> _Exercise requirements_: Copy each line below as written, but skip the pictures.

> _Records shown_:

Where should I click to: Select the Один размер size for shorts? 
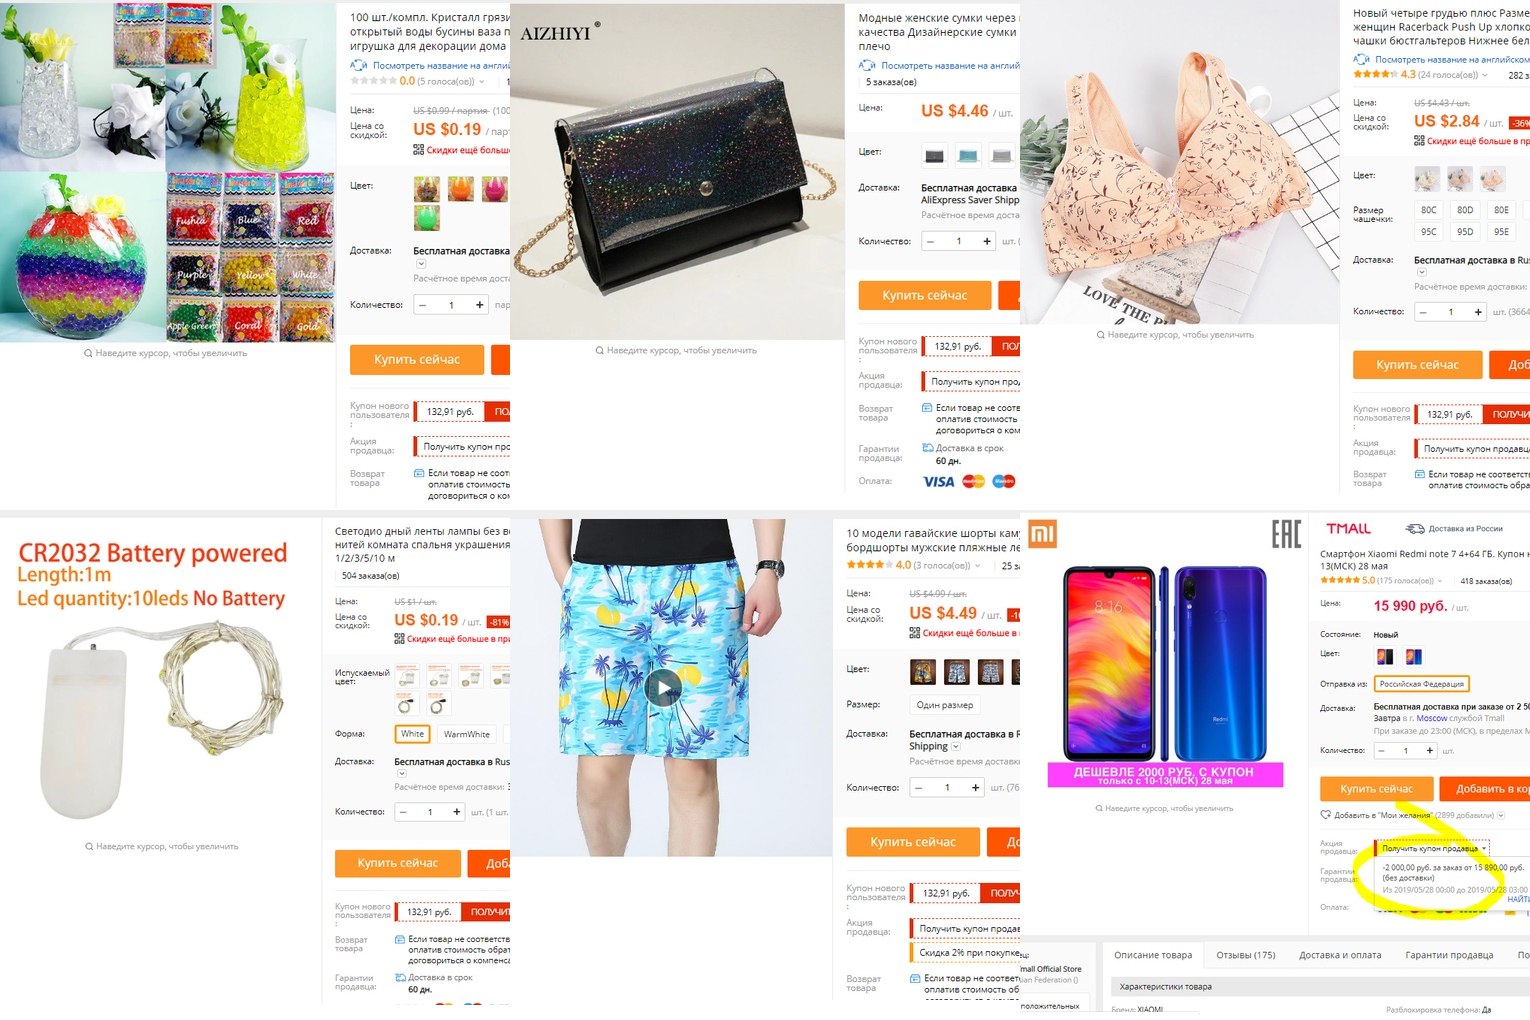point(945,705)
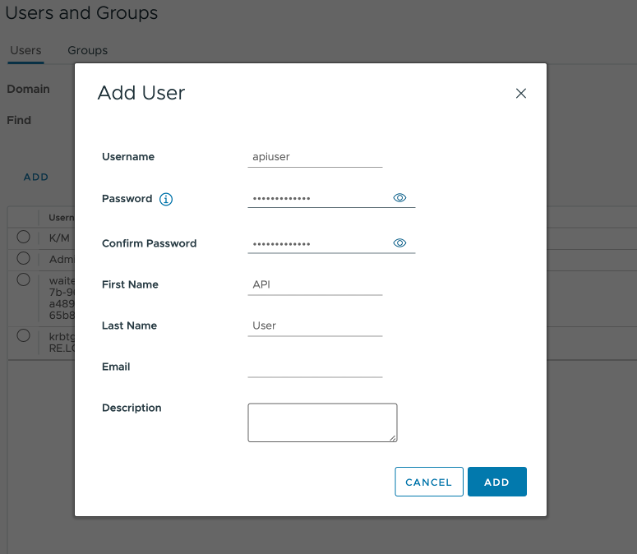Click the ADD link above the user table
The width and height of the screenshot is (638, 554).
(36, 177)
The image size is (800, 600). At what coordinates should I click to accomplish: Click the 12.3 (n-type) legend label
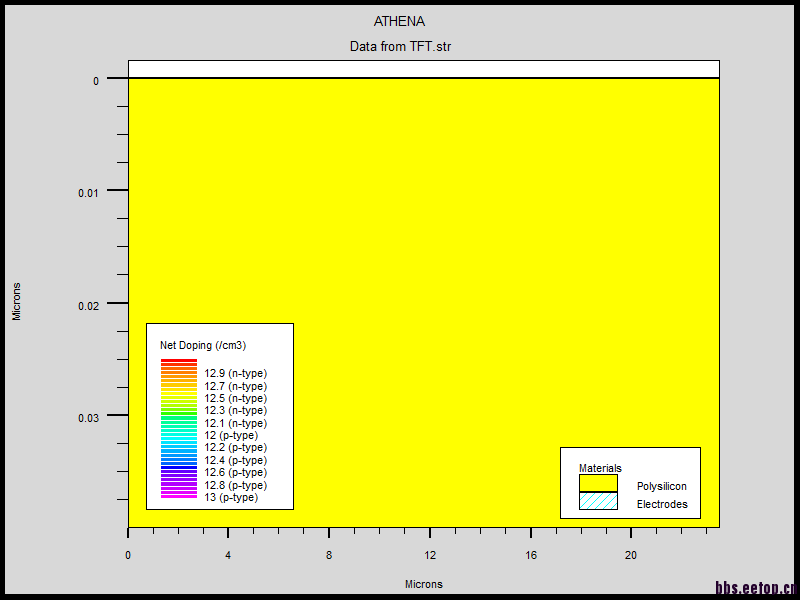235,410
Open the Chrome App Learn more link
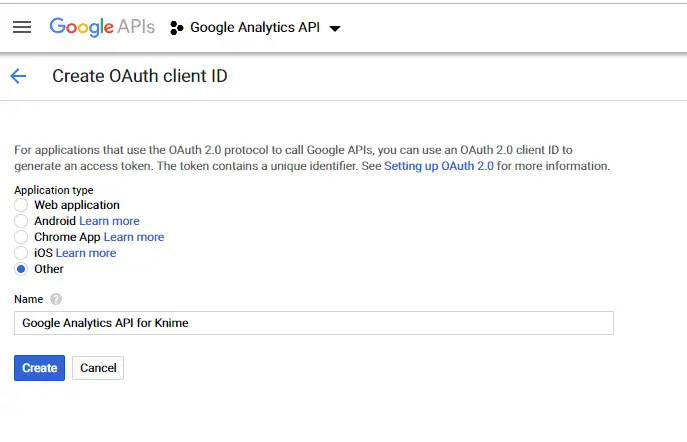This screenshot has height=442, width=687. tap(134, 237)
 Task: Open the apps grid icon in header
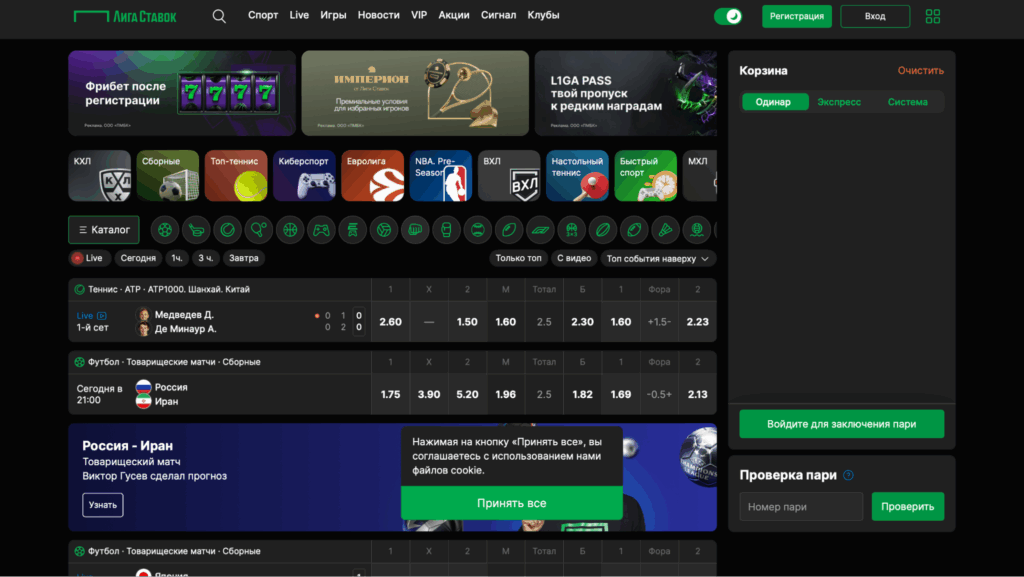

> _Your solution_:
Where should I click to: Select the Один размер size for shorts? 
point(945,705)
Click the ADD link above the user table
The width and height of the screenshot is (638, 554).
(36, 177)
The image size is (800, 600). At what coordinates should I click to accomplish: Click the 12.3 (n-type) legend label
235,410
Open the Chrome App Learn more link
This screenshot has height=442, width=687. tap(134, 237)
 Task: Open the apps grid icon in header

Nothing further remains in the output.